Al momento non è possibile sapere quante persone siano state sottoposte alle «misure di coercizione a scopo assistenziale», né sapere la durata media della reclusione o quante donne siano state sterilizzate, afferma Galli. Pierre Avvanzino, storico e professore ormai in pensione della Haute école de travail social et de la santé di Losanna, che sul tema ha scritto diversi libri (tra cui Enfance sacrifiée, Eesp, il pdf è accessibile online) stima che tra il 1970 e il 1980 80mila giovani vennero rinchiusi in vari istituti e 150mila ragazzini furono affidati a famiglie, soprattutto di contadini, che li facevano lavorare «a scopo educativo» (trascurando invece l'istruzione). «È un vecchio problema che risale almeno al XV secolo - dice Avvanzino -: l'idea che le classi povere, in quanto povere, siano pericolose perché l'indigenza può spingerle a delinquere, e l'idea che per preservare la società sia necessario costringerle a lavorare. Nel XIX secolo ogni città aveva una polizia che faceva arrestare la gente che viveva per la strada. Inizialmente filantropi di estrazione borghese furono incaricati di decidere chi andava rinchiuso o affidato a una famiglia, poi negli anni 1930-1970 emerse la figura del "giudice di pace", anche se spesso si ricorse ancora ai filantropi per imprigionare persone considerate un "pericolo morale"».
«L'idea - continua Avvanzino - era che con il lavoro si potesse insegnare l'obbedienza e l'uomo potesse purgare i suoi peccati». «Era un modo di pensare diffuso in tutta Europa» afferma lo storico, che poi però osserva: «certo, fu il cantone di Vaud il primo parlamento europeo a votare, all'inizio del XX secolo, la sterilizzazione forzata delle persone con un handicap mentale». È questo un altro capitolo oscuro e inesplorato della storia svizzera. «Si dedicano tanti studi ai grandi pedagoghi, ma ben pochi alle loro vittime» ironizza Avvanzino, aggiungendo poi che «non si fa molta carriera in università studiando i poveri e gli emarginati». Fare luce non sarà facile: molti archivi delle istituzioni pubbliche o private in cui venivano rinchiusi gli internati amministrativi sono stati distrutti, «per nascondere l'accaduto, o solo perché le storie di poveri non interessano a nessuno e occupano molto spazio», spiega lo storico. Lui s'imbatté in un archivio dimenticato in una soffitta e su questo scrisse un libro nel 1993, Histoires de l'éducation spécialisé (1827- 1970), che solo oggi comincia a essere citato.

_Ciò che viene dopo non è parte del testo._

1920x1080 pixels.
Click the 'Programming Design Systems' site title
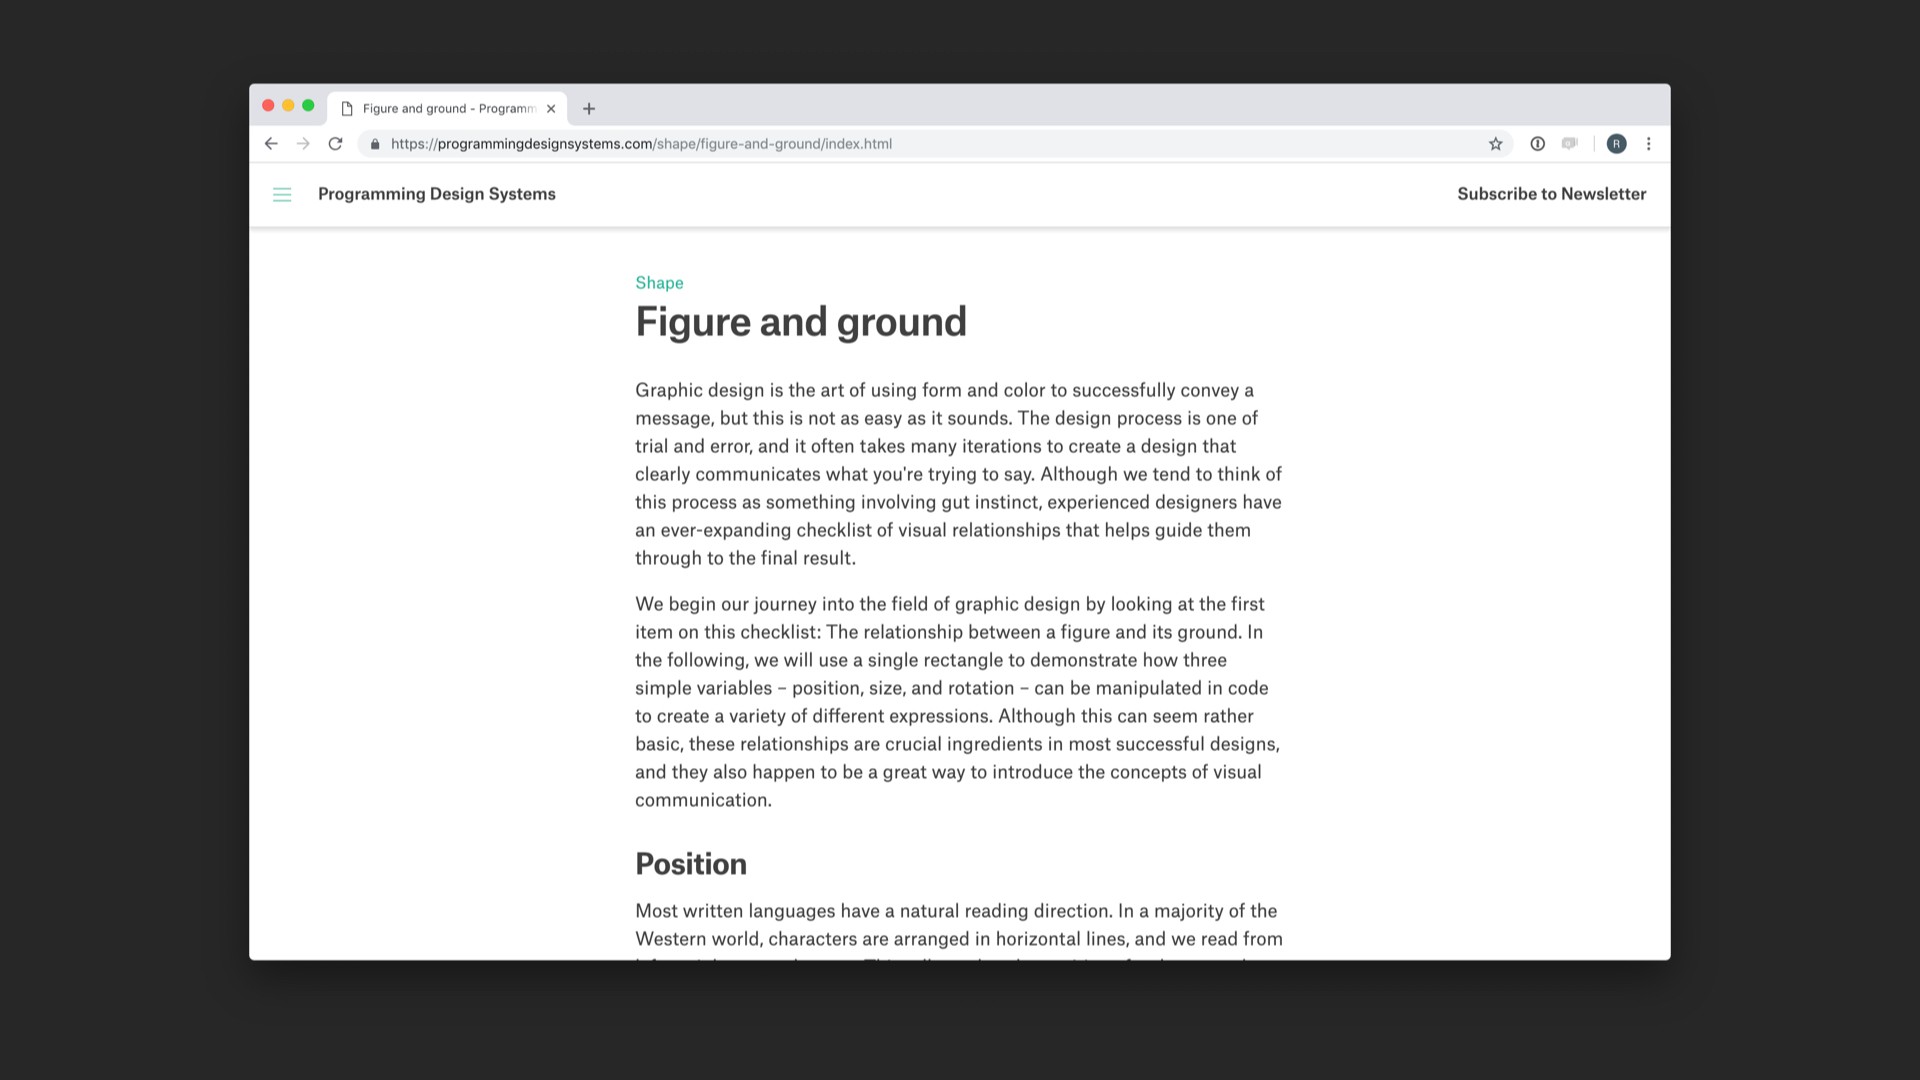[x=436, y=194]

La sua ex collega Genevieve Heller crede però ci sia il rischio di dare una visione distorta della storia sociale della confederazione elvetica «poiché oggi emergono solo le testimonianze negative, mentre probabilmente ci furono anche persone che vennero trattate bene e aiutate, soprattutto quando col tempo il personale divenne più qualificato e i fondi pubblici aumentarono» afferma, sottolineando come negli anni il diritto della persona sia diventato prioritario rispetto alla «protezione della società» e come il modo di guardare all'infanzia si sia evoluto: «un tempo gli orfani, i figli di madri nubili, di genitori divorziati, i ragazzi difficili, i piccoli delinquenti erano ignorati, o emarginati, o presi in giro e messi in fondo alla classe. Ora non è più così, ma questo trattamento probabilmente oggi lo ricevono i figli dei rifugiati, dei clandestini, dei rom. La gente non si sente a suo agio con loro e distorce lo sguardo».